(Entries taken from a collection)
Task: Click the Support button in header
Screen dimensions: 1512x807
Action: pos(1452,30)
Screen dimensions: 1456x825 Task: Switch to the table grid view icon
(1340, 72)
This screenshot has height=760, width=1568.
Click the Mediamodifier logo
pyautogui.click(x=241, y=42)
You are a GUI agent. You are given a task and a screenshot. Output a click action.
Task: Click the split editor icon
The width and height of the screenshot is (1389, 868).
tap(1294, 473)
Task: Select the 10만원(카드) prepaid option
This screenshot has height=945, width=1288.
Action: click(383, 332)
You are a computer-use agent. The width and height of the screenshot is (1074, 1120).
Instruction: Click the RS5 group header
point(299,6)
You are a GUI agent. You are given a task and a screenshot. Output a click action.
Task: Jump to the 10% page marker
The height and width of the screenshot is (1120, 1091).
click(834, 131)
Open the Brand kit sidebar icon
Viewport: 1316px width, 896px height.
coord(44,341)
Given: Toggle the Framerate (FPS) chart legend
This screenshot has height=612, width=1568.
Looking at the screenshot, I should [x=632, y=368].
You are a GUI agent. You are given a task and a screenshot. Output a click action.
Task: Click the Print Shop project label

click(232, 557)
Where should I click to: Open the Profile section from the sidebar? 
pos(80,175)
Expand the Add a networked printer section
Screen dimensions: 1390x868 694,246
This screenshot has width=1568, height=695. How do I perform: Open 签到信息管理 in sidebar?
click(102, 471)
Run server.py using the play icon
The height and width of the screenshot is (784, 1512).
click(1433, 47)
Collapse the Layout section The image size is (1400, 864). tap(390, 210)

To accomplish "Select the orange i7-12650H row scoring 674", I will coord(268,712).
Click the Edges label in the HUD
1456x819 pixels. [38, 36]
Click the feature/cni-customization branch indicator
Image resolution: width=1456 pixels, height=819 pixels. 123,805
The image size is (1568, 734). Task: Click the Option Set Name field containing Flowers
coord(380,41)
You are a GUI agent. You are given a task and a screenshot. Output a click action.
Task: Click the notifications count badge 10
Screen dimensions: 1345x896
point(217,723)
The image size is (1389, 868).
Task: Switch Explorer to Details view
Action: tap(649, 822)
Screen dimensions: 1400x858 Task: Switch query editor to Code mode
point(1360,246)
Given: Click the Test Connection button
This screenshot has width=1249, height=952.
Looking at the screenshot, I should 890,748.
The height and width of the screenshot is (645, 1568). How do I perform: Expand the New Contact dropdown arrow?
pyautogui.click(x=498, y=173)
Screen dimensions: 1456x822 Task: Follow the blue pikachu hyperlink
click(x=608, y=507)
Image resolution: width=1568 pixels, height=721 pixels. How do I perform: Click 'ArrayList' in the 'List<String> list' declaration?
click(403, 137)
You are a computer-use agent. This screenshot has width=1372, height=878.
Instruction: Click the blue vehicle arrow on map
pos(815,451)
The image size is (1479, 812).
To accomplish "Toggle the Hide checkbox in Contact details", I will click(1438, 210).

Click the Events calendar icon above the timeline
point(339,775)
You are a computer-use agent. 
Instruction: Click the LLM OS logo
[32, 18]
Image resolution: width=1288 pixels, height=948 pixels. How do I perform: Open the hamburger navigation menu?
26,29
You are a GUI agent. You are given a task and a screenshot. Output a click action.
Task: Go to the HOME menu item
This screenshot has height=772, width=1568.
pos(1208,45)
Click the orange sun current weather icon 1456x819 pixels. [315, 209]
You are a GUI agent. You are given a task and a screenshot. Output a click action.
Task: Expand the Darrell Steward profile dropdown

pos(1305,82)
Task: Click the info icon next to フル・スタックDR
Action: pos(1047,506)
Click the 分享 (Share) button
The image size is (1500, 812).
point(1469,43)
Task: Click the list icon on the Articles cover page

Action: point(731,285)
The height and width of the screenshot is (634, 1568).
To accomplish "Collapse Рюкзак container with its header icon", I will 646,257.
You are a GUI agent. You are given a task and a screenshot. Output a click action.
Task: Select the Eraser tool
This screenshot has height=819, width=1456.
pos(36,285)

**Task brief:**
Print out every record again, exactly and in full.

**Result of the exercise:**
Task: Click the Support button in header
Screen dimensions: 1512x807
Action: pos(1452,30)
Screen dimensions: 1456x825 Task: Switch to the table grid view icon
(1340, 72)
This screenshot has height=760, width=1568.
Click the Mediamodifier logo
pyautogui.click(x=241, y=42)
You are a GUI agent. You are given a task and a screenshot. Output a click action.
Task: Click the split editor icon
The width and height of the screenshot is (1389, 868).
tap(1294, 473)
Task: Select the 10만원(카드) prepaid option
This screenshot has height=945, width=1288.
Action: click(383, 332)
You are a computer-use agent. The width and height of the screenshot is (1074, 1120).
Instruction: Click the RS5 group header
point(299,6)
You are a GUI agent. You are given a task and a screenshot. Output a click action.
Task: Jump to the 10% page marker
The height and width of the screenshot is (1120, 1091).
click(834, 131)
Open the Brand kit sidebar icon
Viewport: 1316px width, 896px height.
coord(44,341)
Given: Toggle the Framerate (FPS) chart legend
This screenshot has height=612, width=1568.
Looking at the screenshot, I should [x=632, y=368].
You are a GUI agent. You are given a task and a screenshot. Output a click action.
Task: Click the Print Shop project label

click(232, 557)
Where should I click to: Open the Profile section from the sidebar? 
pos(80,175)
Expand the Add a networked printer section
Screen dimensions: 1390x868 694,246
This screenshot has width=1568, height=695. How do I perform: Open 签到信息管理 in sidebar?
click(102, 471)
Run server.py using the play icon
The height and width of the screenshot is (784, 1512).
click(1433, 47)
Collapse the Layout section The image size is (1400, 864). tap(390, 210)

To accomplish "Select the orange i7-12650H row scoring 674", I will coord(268,712).
Click the Edges label in the HUD
1456x819 pixels. [38, 36]
Click the feature/cni-customization branch indicator
Image resolution: width=1456 pixels, height=819 pixels. 123,805
The image size is (1568, 734). Task: Click the Option Set Name field containing Flowers
coord(380,41)
You are a GUI agent. You are given a task and a screenshot. Output a click action.
Task: Click the notifications count badge 10
Screen dimensions: 1345x896
point(217,723)
The image size is (1389, 868).
Task: Switch Explorer to Details view
Action: tap(649, 822)
Screen dimensions: 1400x858 Task: Switch query editor to Code mode
point(1360,246)
Given: Click the Test Connection button
This screenshot has width=1249, height=952.
Looking at the screenshot, I should 890,748.
The height and width of the screenshot is (645, 1568). How do I perform: Expand the New Contact dropdown arrow?
pyautogui.click(x=498, y=173)
Screen dimensions: 1456x822 Task: Follow the blue pikachu hyperlink
click(x=608, y=507)
Image resolution: width=1568 pixels, height=721 pixels. How do I perform: Click 'ArrayList' in the 'List<String> list' declaration?
click(403, 137)
You are a computer-use agent. This screenshot has width=1372, height=878.
Instruction: Click the blue vehicle arrow on map
pos(815,451)
The image size is (1479, 812).
To accomplish "Toggle the Hide checkbox in Contact details", I will click(1438, 210).

Click the Events calendar icon above the timeline
point(339,775)
You are a computer-use agent. 
Instruction: Click the LLM OS logo
[32, 18]
Image resolution: width=1288 pixels, height=948 pixels. How do I perform: Open the hamburger navigation menu?
26,29
You are a GUI agent. You are given a task and a screenshot. Output a click action.
Task: Go to the HOME menu item
This screenshot has height=772, width=1568.
pos(1208,45)
Click the orange sun current weather icon 1456x819 pixels. [315, 209]
You are a GUI agent. You are given a task and a screenshot. Output a click action.
Task: Expand the Darrell Steward profile dropdown

pos(1305,82)
Task: Click the info icon next to フル・スタックDR
Action: pos(1047,506)
Click the 分享 (Share) button
The image size is (1500, 812).
point(1469,43)
Task: Click the list icon on the Articles cover page

Action: point(731,285)
The height and width of the screenshot is (634, 1568).
To accomplish "Collapse Рюкзак container with its header icon", I will 646,257.
You are a GUI agent. You are given a task and a screenshot. Output a click action.
Task: Select the Eraser tool
This screenshot has height=819, width=1456.
pos(36,285)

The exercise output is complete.